BCC occurring on the lip has been rarely reported although the estimated low incidence could be due to the underreported status. It is relatively easy to diagnose BCC by the clinical appearance; however, there are several differential diagnoses including malignant melanoma, pigmented poroma, nevus, and other pigmentary tumors. To the best of our knowledge, there are four large case series and limited number of case reports on BCCs of the lip in the literature [Table 1].[1],[2],[3],[4] In total, 64 cases have been reported including our patient. The male-to-female ratio of these cases was 1.1:1, and the mean age was 66.4 years. Of the 64 cases, 39 (61%) cases and 25 (39%) cases occurred on the upper lip and on the lower lip, respectively. Clinical features included seven nodules, six ulcerative lesions, three erosive lesions, and two papules (others were undetermined). The median size of the lesions was 12.3 mm (3–30 mm). Histopathologically, 25 cases were classified into the following types: nodular (44%), infiltrative (32%), morpheaform (12%), micronodular (4%), superficial spreading (4%), and nonspecific/mixed features (4%). Lymph node metastases were not revealed in any studies.
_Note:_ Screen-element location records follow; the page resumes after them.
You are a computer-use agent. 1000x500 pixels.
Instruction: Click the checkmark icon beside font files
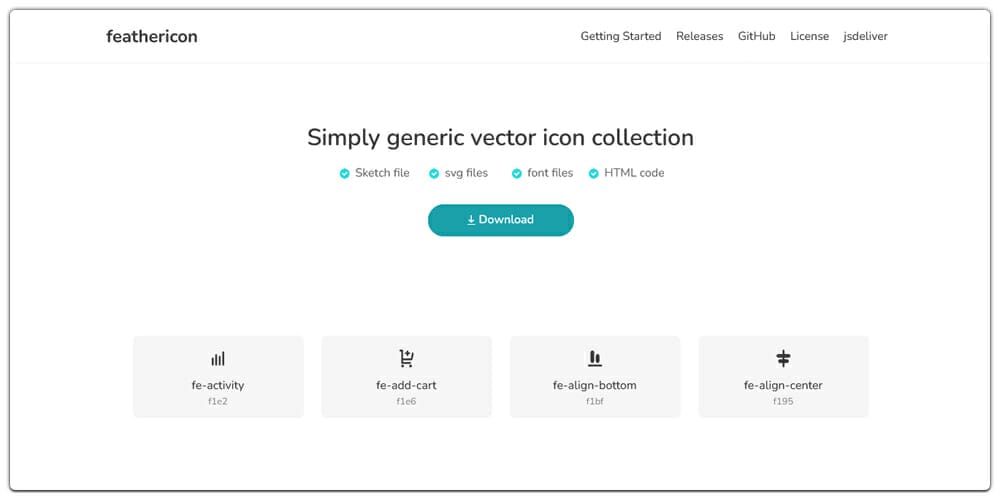(x=517, y=174)
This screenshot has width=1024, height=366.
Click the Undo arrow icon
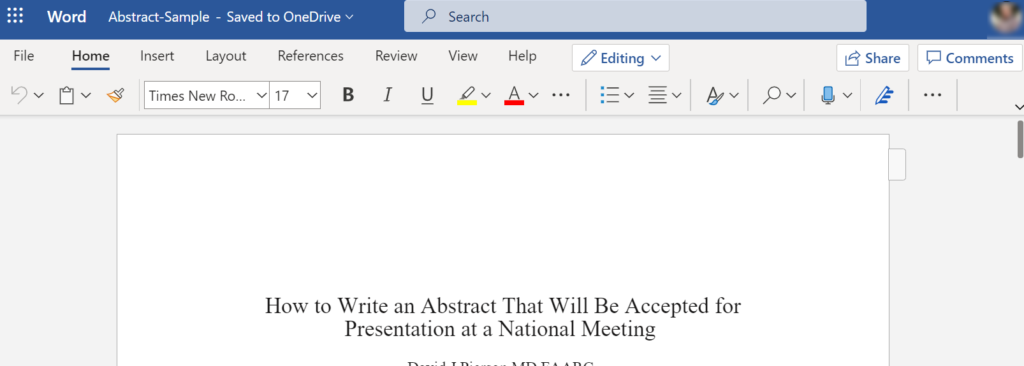click(x=19, y=95)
Silapunt et al. showed the evidence of tumor infiltration of the nerve, muscle, or vessels in 6 of their 18 cases.[4] de Sousa et al. described a patient with morpheaform type BCC infiltrating deeply into the orbicularis oris muscle and two cases of nodular type neoplasm infiltrating into the superficial muscular layer.[3] These studies have revealed that BCC on the lip has a tendency to locate on the upper lip.[18]{Table 1}

Regarding the pathogenesis of BCC of the lip, several hypotheses have been suggested. Some authors insisted that tumor cells arise from pluripotent epithelial cells,[19] while others considered that they arise from free sebaceous glands (Fordyce's spots) or traumatic epithelial implantation.[20],[21] The lip epithelium contains four parts: the skin, the vermilion border, the outer mucosa (vermilion), and the inner mucosa.[17] Because of the thin submucosal layer of lips, BCC easily invades deeper structures of the lips. In the surgical treatment of cancer of the upper lip, proper restoration of the lip form and function is of paramount importance as the lips play critical roles in feeding, speaking, and facial expression, among others. Therefore, it should be considered that the goals of lip reconstruction are both functional and esthetic. Full-thickness defect involving over one-third of the lip must be repaired with tissue transfer. Abbe flap is a well-established method using residual lip tissues in two stages and has the advantage of augmenting the upper lip with similar tissues from the lower lip and remaining the balance between upper and lower lips. The flap is designed with half the size of the defect, elevated based on a main artery of the labial artery, and transposed into the defect. The pedicle of the flap can be divided 10–14 days after surgery when the blood supply has been established. Plastic surgeons in our hospital performed the resection of the BCC with 6-mm safe margin and the reconstruction using the Abbe flap. Our patient had a good course after discharge without either local recurrence or metastases during 2 years.